Clearly, BLACK MASS is not out to reinvent the wheel, which is just fine by me because we need fierce, volatile bands like this. Not just for our entertainment or enjoyment, for the way I see it, that takes a back seat to the twofold thing we need most. First, we need contemporary metal bands that remind us of our collective history in this genre marked by heaviness, aggression, and extremity. Ones like BLACK MASS that channel elements of the past.

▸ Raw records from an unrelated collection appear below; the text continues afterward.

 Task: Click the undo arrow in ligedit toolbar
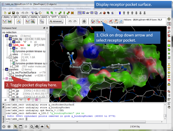point(70,21)
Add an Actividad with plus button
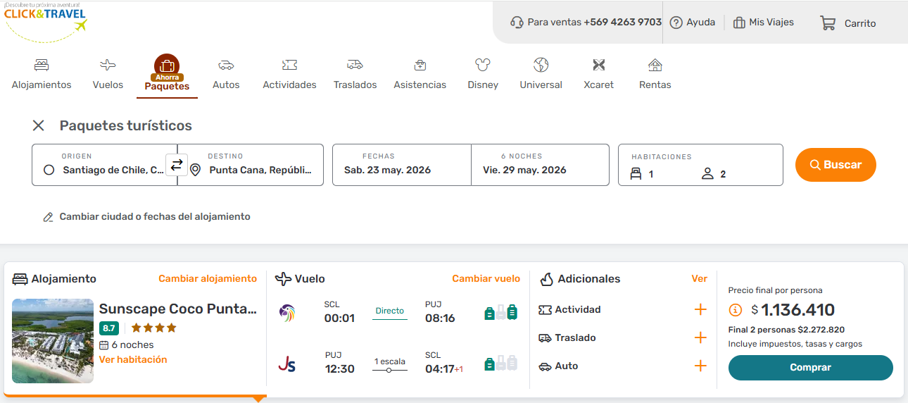The height and width of the screenshot is (403, 908). [x=700, y=310]
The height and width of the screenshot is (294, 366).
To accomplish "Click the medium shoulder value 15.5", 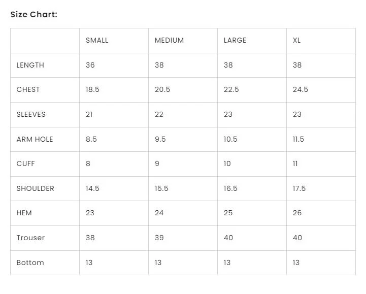I will click(161, 188).
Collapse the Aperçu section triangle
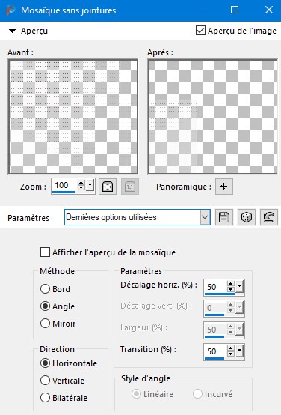Image resolution: width=281 pixels, height=415 pixels. point(12,31)
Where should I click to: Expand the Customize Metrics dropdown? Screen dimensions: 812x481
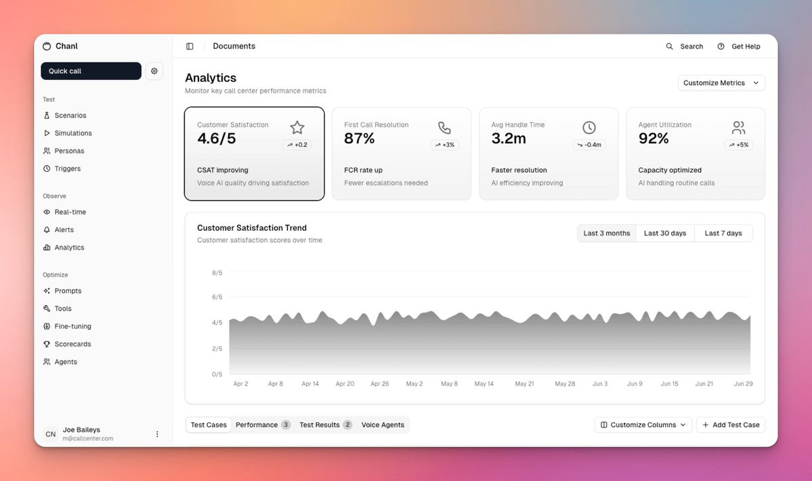pos(721,83)
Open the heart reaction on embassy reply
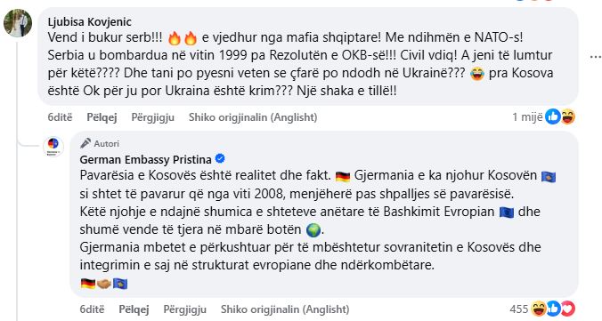This screenshot has height=321, width=602. (568, 309)
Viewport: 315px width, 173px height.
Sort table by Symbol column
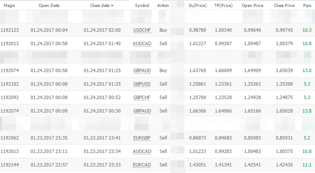(x=142, y=6)
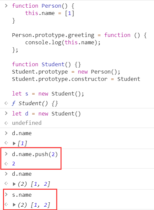Screen dimensions: 154x210
Task: Expand the [1] array output triangle
Action: click(14, 143)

Second, in an age I see marred by maddening political correctness to such a point that many people have become docile, we desperately need BLACK MASS and bands of similar ilk. You know, those that are the very embodiment of the No-Fucks-Given attitude… and right here ya go!
Stream the ‘Warlust‘ album from BLACK MASS above in this review or charge on over to Bandcamp for further streaming and purchase options. Also, BLACK MASS will embark upon an eastern U.S. tour beginning early next month – find their itinerary below.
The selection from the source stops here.